Horizons d'émancipations.

Une série de dossiers. pour mieux (se) comprendre.

Réarmement ! disent les uns, Paix ! disent les autres

Les slogans ne font pas une politique, et surtout pas la cosmopolitique dont nous avons besoin. Pour une partie de la gauche radicale, la guerre est un prétexte pour durcir les politiques austéritaires, et pour l’extrême droite européenne et états-unienne, elle résulte de la volonté des « élites mondialistes » de s’en prendre coûte que coûte à la Russie de Poutine. Regardons les choses en face. Le problème réel que nous ne pouvons nier c’est la coalition des impérialismes conquérants tous prêts à s’emparer par la force de territoires et de ressources pour augmenter leurs puissances économiques et militaires au mépris des principes élémentaires du droit international et sur le dos des populations. Et ces États sont tous également prêts à détruire tout ce qui peut ressembler à de la démocratie, même la plus minimale. En d’autres termes, la question urgente est de savoir que faire devant l’accélération de la destruction de ce qui reste de démocratie et de libéralisme dans les différents pays du monde ?

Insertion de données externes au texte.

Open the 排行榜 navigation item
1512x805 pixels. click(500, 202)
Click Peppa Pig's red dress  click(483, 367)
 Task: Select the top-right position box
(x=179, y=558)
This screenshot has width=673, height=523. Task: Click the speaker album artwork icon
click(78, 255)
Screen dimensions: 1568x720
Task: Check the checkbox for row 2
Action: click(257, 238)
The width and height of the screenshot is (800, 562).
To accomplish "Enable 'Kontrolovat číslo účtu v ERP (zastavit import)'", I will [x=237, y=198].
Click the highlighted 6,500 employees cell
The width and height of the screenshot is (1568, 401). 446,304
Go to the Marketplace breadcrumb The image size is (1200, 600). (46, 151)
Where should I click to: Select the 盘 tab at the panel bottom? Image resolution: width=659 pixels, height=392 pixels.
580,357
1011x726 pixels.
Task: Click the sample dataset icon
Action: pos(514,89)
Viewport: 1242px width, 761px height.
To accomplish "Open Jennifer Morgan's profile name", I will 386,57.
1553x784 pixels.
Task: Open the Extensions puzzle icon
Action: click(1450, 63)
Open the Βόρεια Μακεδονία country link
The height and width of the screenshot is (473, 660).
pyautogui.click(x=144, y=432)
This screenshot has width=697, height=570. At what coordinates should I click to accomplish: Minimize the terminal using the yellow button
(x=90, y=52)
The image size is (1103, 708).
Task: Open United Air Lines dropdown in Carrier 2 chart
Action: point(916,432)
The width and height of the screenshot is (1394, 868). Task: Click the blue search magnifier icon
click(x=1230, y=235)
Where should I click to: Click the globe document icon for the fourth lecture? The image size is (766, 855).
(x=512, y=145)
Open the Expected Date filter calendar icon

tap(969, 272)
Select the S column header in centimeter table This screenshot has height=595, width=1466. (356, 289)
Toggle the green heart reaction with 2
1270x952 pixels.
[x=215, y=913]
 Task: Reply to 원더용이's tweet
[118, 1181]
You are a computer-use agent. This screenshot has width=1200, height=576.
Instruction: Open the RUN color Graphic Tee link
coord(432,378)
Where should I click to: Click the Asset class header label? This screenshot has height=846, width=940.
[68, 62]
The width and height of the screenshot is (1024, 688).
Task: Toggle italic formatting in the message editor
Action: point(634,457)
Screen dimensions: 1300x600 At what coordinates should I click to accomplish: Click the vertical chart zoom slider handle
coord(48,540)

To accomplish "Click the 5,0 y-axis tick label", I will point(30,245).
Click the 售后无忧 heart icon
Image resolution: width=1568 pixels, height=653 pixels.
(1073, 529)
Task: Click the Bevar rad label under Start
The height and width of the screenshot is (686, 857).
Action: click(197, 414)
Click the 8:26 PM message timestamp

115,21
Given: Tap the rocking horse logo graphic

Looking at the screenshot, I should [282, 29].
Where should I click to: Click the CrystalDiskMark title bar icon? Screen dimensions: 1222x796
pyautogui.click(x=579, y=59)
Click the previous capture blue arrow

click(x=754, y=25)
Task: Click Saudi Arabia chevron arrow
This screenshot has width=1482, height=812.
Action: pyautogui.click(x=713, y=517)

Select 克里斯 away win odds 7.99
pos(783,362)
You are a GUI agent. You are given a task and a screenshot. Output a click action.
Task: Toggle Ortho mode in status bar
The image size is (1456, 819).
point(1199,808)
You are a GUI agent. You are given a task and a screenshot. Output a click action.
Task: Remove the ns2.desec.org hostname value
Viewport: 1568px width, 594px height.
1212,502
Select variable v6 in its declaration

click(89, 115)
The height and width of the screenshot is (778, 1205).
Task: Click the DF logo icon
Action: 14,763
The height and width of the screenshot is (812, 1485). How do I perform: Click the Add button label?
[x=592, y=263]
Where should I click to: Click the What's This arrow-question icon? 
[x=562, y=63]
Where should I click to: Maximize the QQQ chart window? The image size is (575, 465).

Soyons concrets. Faut-il abandonner non seulement l’Ukraine, mais aussi la Géorgie, la Moldavie, la Roumanie et les pays baltes aux désirs impérialistes de Poutine parce que la guerre est toujours mauvaise ? Faut-il abandonner le Groenland, Gaza, le Canada et le Panama à ceux de Trump parce que nous n’avons rien à lui opposer sinon la morale et la loi internationale ? Bien sûr que non. Qui serait assez fou pour dire que devant les guerres offensives et devant toutes les nouvelles menaces des puissances impérialistes il faudrait s’exclamer : « paix à tout prix », « ne soutenons pas la défense militaire des pays menacés », « ne ripostons pas aux agressions de conquête ». Lénine, on peut au moins lui reconnaître ça, savait que le socialisme commençait avec le droit à l’autodétermination des peuples[1]. Ce qui en est résulté en URSS est une autre affaire. Ce droit, il se défend par des rapports de force, hélas. La paix à tout prix, dans ces circonstances, n’est qu’une capitulation devant les États ennemis des peuples.

La contradiction à laquelle il faut tenter de se soustraire est la suivante : comment combattre le nationalisme quand on sait combien les nationalismes et les impérialismes sont contagieux. Le mimétisme est de rigueur dans l’histoire des États. Les populations agressées ou menacées n’y échappent généralement pas. Et les gouvernants sont les premiers à instrumentaliser ces agressions et ces menaces pour alimenter le nationalisme et le militarisme sans parler de toutes les formes d’embrigadement idéologique.

Aussi, convient-il de développer un contre-poison, que l’on appelle l’internationalisme. Il commence par les coalitions entre forces sociales prêtes à défendre les principes démocratiques partout dans le monde et les alliances entre pays destinées à s’opposer aux menées de tous les impérialismes. Question difficile : faut-il compter sur l’aide d’un pays impérialiste pour se défendre contre un autre impérialisme qui a déclenché une guerre de conquête ? La Résistance française aurait-elle pu libérer le pays du nazisme sans l’aide extérieure ? Le Vietnam en lutte pouvait-il se passer de l’aide soviétique ? Pas de dogme en la matière, l’efficacité de la lutte est à ce prix. L’internationalisme pratique, c’est aussi unir tous les mouvements qui se battent dans le monde contre leur propre État impérialiste, c’est aider les opposants russes, états-uniens, chinois, et israéliens, et bien d’autres qui se battent pour la démocratie et refusent les guerres de leurs gouvernants.

Mais cela doit aller plus loin. Les impérialismes qui se déchaînent aujourd’hui sont des pathologies étatiques, des exacerbations des logiques souverainistes. Il n’est plus question ici d’urgence de la défense des populations contre les agressions, mais de perspective à plus longue échéance, celle de l’éradication de la domination étatique sur les populations. L’internationalisme organisé du passé n’est plus suffisant. Il importe de commencer à miner ou à miter la domination étatique en développant toutes les formes politiques qui dessinent déjà des institutions d’autogouvernement. C’est ce que Pierre Dardot et moi-même avons appelé « la cosmopolitique des communs ». Elle seule, dans le temps long, pourrait être capable d’arracher les racines institutionnelles de la guerre, à savoir les États fondés sur le principe de la souveraineté. Et comme toujours, la question pratique consiste à articuler les temporalités, l’urgence de l’autodétermination et l’horizon de l’autogouvernement.